### SOURCE RECORDS

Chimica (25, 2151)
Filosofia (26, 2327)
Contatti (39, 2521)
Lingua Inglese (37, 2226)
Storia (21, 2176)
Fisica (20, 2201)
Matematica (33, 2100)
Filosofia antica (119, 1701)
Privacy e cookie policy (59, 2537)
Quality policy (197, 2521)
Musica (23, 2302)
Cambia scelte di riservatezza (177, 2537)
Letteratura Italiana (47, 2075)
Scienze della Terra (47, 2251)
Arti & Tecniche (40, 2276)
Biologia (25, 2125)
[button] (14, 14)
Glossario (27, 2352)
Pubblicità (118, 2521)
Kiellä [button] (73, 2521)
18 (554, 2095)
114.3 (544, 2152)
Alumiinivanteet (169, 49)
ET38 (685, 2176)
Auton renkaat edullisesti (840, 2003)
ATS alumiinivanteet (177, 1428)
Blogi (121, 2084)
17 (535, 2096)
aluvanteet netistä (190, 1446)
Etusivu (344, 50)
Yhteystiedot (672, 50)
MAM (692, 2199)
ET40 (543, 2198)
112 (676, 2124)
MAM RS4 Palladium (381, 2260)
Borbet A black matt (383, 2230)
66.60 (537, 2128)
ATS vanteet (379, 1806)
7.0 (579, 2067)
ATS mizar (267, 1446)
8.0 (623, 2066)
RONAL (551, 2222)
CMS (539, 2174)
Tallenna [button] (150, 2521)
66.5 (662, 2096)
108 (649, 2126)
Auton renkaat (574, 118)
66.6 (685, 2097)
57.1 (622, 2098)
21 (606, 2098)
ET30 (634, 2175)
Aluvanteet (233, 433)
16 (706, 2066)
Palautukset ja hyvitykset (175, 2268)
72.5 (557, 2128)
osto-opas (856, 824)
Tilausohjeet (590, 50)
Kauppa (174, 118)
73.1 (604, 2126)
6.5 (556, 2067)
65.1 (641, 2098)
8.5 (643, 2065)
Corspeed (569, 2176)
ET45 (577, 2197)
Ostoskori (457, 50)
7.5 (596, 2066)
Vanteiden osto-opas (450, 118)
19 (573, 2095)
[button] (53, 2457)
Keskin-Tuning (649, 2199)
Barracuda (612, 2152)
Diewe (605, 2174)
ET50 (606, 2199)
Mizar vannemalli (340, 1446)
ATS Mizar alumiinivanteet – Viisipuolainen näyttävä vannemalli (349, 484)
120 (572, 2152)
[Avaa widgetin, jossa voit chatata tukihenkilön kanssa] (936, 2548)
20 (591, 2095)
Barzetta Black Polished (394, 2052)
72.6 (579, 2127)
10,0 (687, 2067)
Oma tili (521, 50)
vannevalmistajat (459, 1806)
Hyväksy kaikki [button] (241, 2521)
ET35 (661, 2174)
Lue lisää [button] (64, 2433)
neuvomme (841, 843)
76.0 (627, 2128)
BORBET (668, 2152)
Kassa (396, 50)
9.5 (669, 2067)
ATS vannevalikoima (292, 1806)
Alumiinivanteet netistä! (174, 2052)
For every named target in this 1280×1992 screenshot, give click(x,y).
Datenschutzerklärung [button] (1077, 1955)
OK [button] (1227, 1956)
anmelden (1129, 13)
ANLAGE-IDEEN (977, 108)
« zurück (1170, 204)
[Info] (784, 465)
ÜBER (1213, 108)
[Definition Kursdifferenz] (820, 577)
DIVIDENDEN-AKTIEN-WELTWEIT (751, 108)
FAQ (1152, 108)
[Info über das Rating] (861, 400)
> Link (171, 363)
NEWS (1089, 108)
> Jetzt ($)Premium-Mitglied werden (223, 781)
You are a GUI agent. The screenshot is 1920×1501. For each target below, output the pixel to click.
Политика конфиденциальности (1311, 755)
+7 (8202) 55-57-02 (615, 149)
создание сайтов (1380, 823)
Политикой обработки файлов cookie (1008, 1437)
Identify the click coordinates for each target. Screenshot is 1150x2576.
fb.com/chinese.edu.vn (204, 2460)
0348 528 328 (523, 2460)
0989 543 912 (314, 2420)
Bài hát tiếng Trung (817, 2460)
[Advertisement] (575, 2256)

######

Work out how many lines in the entries contain the string "netistä", then reply with that number and nothing more.

2